• Goal of the exercise: Copy out the lines below that hold the word "width".
════════════════
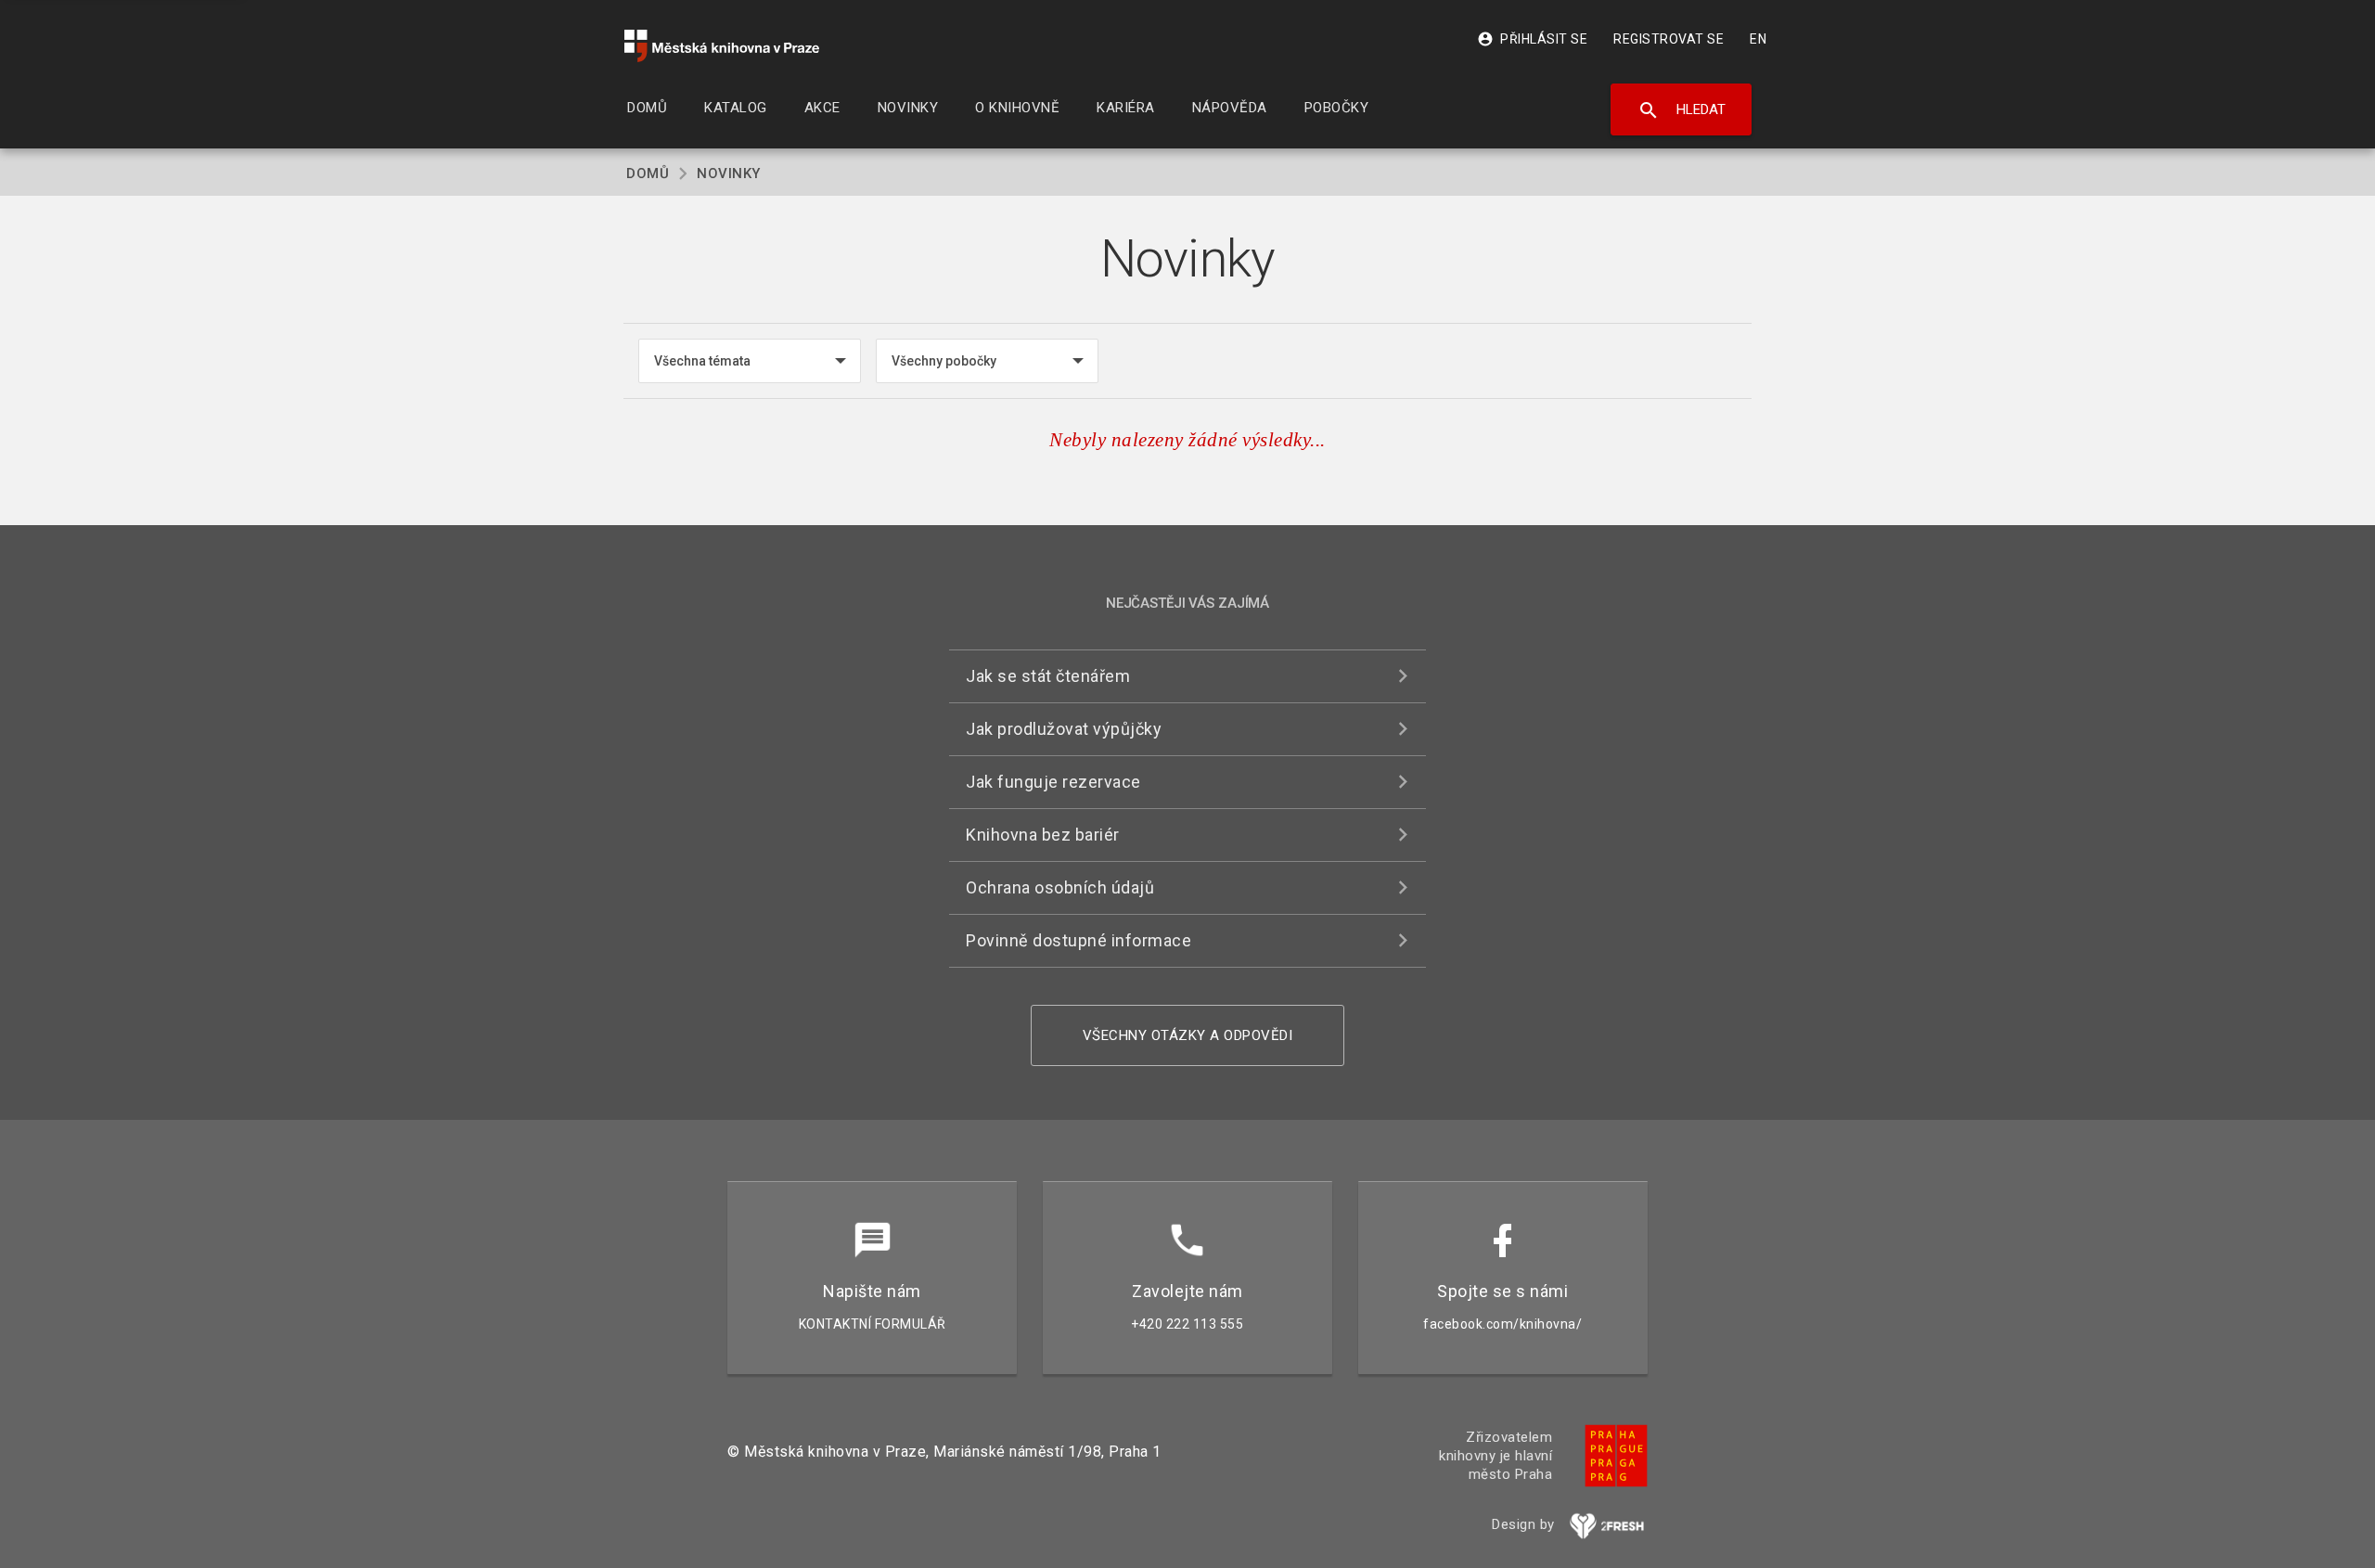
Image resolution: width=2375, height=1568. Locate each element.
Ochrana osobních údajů (1060, 887)
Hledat (1681, 110)
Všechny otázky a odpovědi (1188, 1035)
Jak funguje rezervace (1053, 781)
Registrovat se (1668, 39)
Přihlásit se (1532, 39)
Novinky (729, 173)
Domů (647, 173)
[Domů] (722, 46)
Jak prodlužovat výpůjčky (1064, 729)
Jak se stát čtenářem (1048, 676)
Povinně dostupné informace (1078, 940)
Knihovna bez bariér (1043, 834)
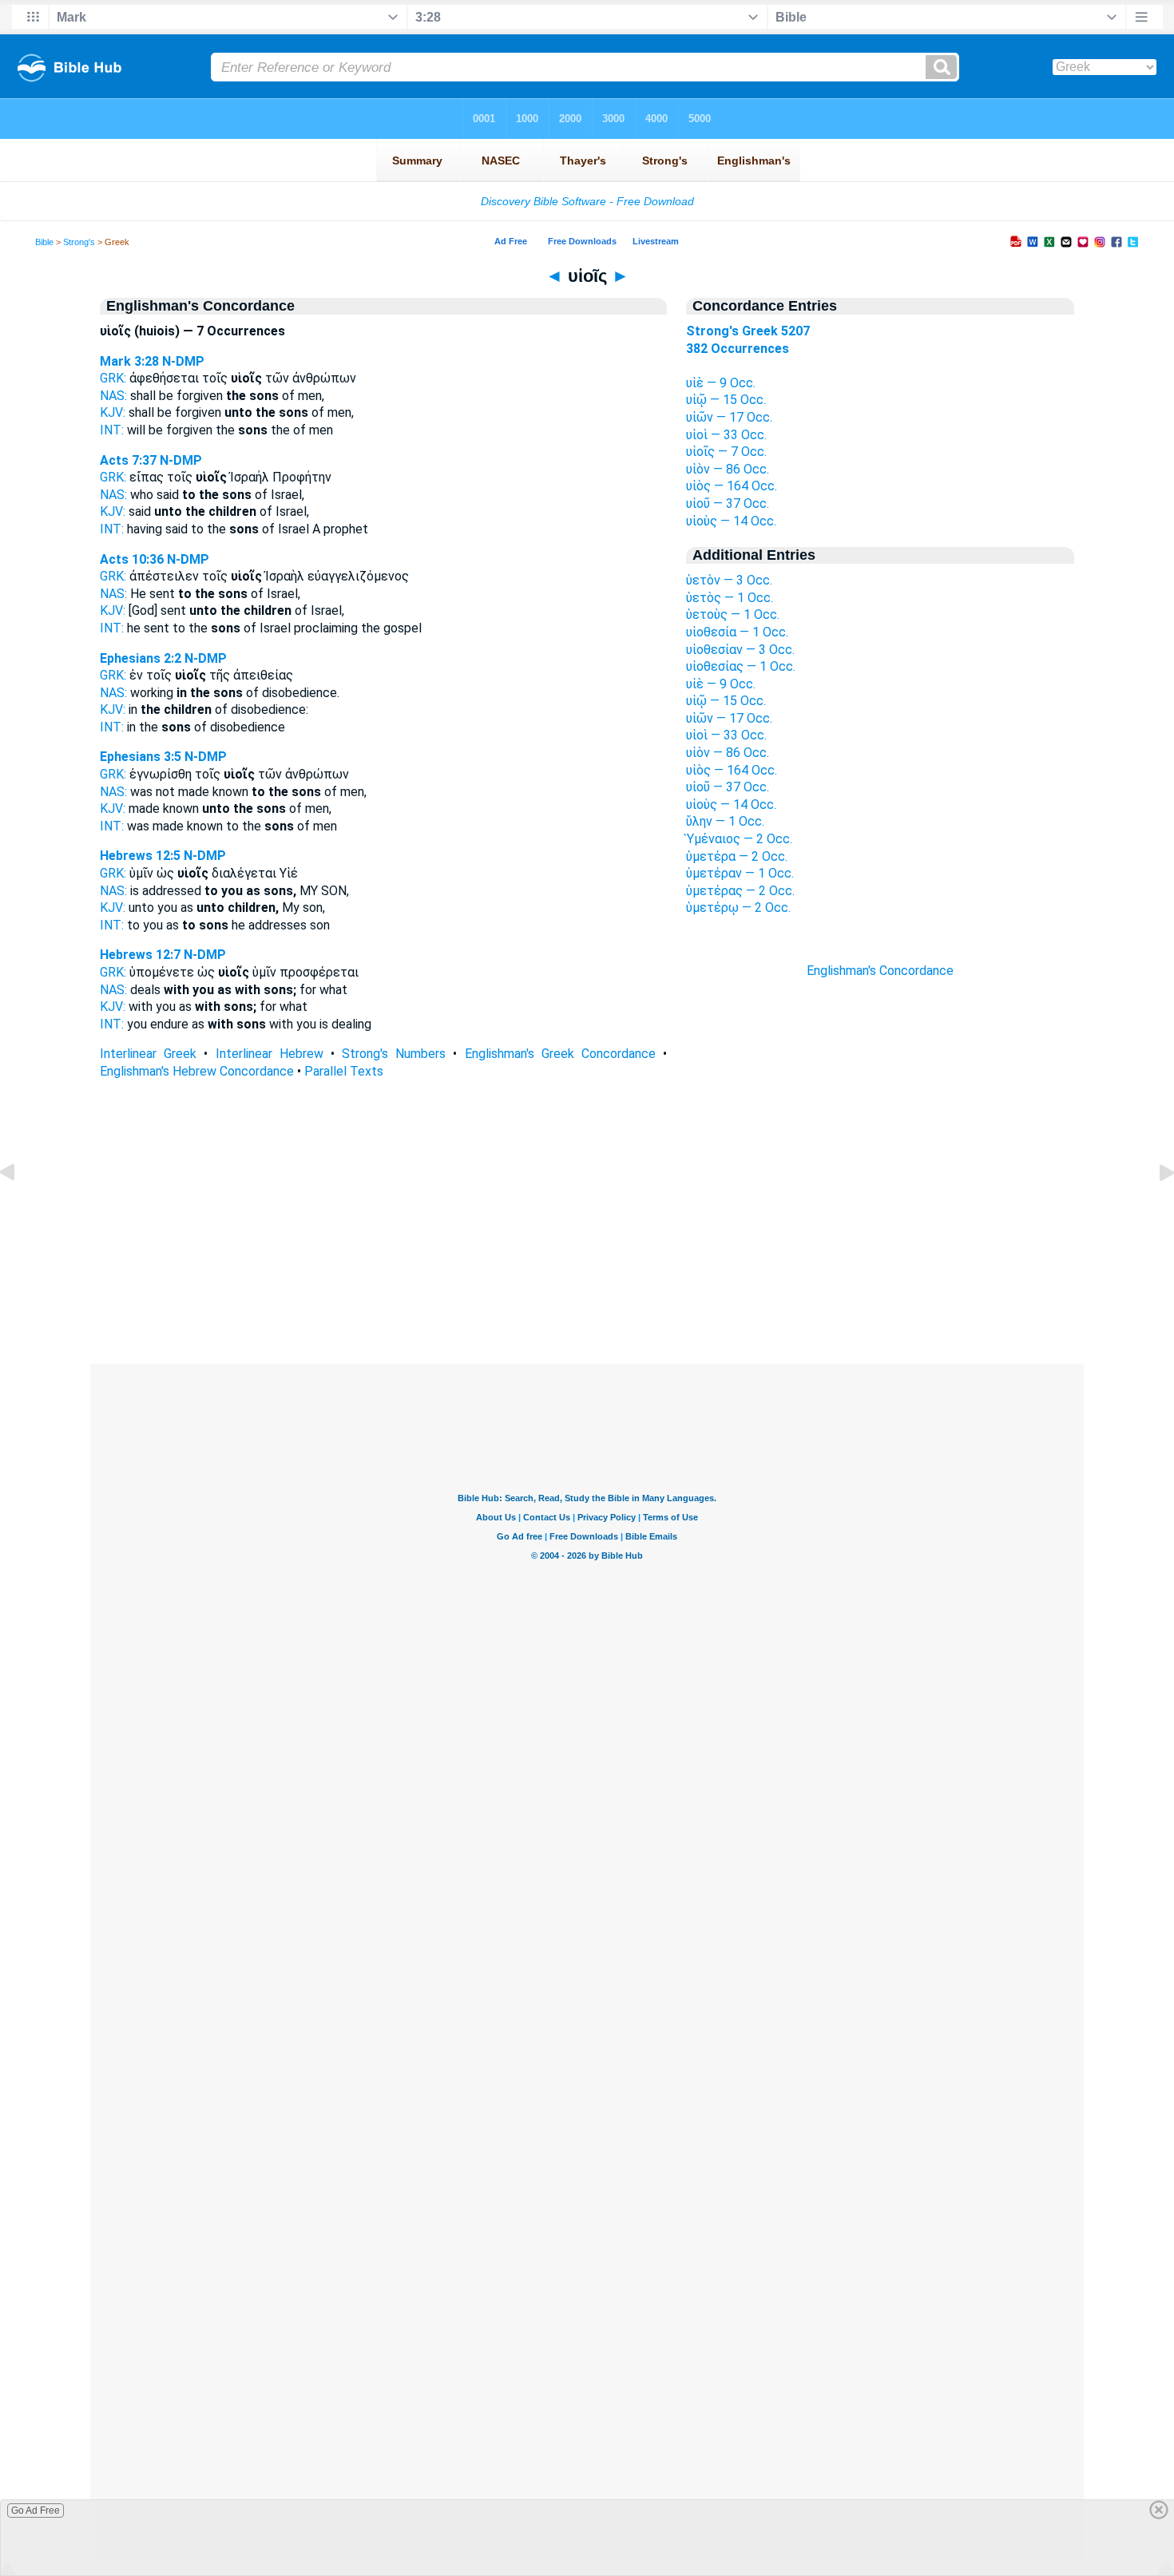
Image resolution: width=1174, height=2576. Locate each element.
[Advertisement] (587, 1266)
════════════════
• Exercise output:
Image resolution: width=2375, height=1568. Locate each element.
Image resolution: width=1174, height=2576. Locate each element.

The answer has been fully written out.